Tolong tuliskan ulang tanpa perubahan bagian artikel tentang Serangan Umum 1 Maret di bawah, dari "featured image" sampai "menyerang konvoi Belanda.".

◆ KUTIPAN SUMBER:

▬▬▬

Budaya Pop

1 Maret 1949: Serangan Umum 1 Maret dan Propaganda Soeharto

Hafizh Mulia — Asumsi.co

featured image

Di bulan Desember 1948, Agresi Militer Belanda II membuat Yogyakarta dan beberapa wilayah Indonesia lainnya jatuh ke tangan Belanda. Kondisi ini pun melemahkan posisi Indonesia di mata dunia. Belanda mulai mengeluarkan propaganda-propaganda kalau Indonesia sudah kembali diduduki oleh mereka. Tidak senang terhadap kondisi ini, Tentara Nasional Indonesia (TNI) langsung menyusun strategi untuk memukul balik dan mengambil alih Indonesia dari Belanda. Hal ini dimulai dengan cara-cara sabotase. Sabotase yang dilakukan seperti memutuskan telepon, merusak jalan kereta api, dan menyerang konvoi Belanda.

▬▬▬

◆ BLOK DATA:
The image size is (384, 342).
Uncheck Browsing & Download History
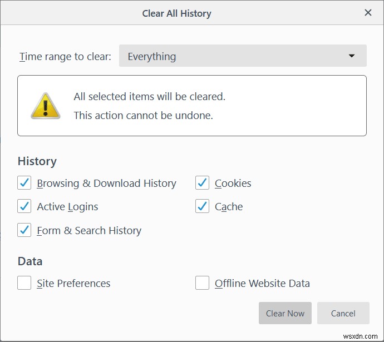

▬▬▬

◆ KELUARAN YANG DIHARAPKAN:
featured image

Di bulan Desember 1948, Agresi Militer Belanda II membuat Yogyakarta dan beberapa wilayah Indonesia lainnya jatuh ke tangan Belanda. Kondisi ini pun melemahkan posisi Indonesia di mata dunia. Belanda mulai mengeluarkan propaganda-propaganda kalau Indonesia sudah kembali diduduki oleh mereka. Tidak senang terhadap kondisi ini, Tentara Nasional Indonesia (TNI) langsung menyusun strategi untuk memukul balik dan mengambil alih Indonesia dari Belanda. Hal ini dimulai dengan cara-cara sabotase. Sabotase yang dilakukan seperti memutuskan telepon, merusak jalan kereta api, dan menyerang konvoi Belanda.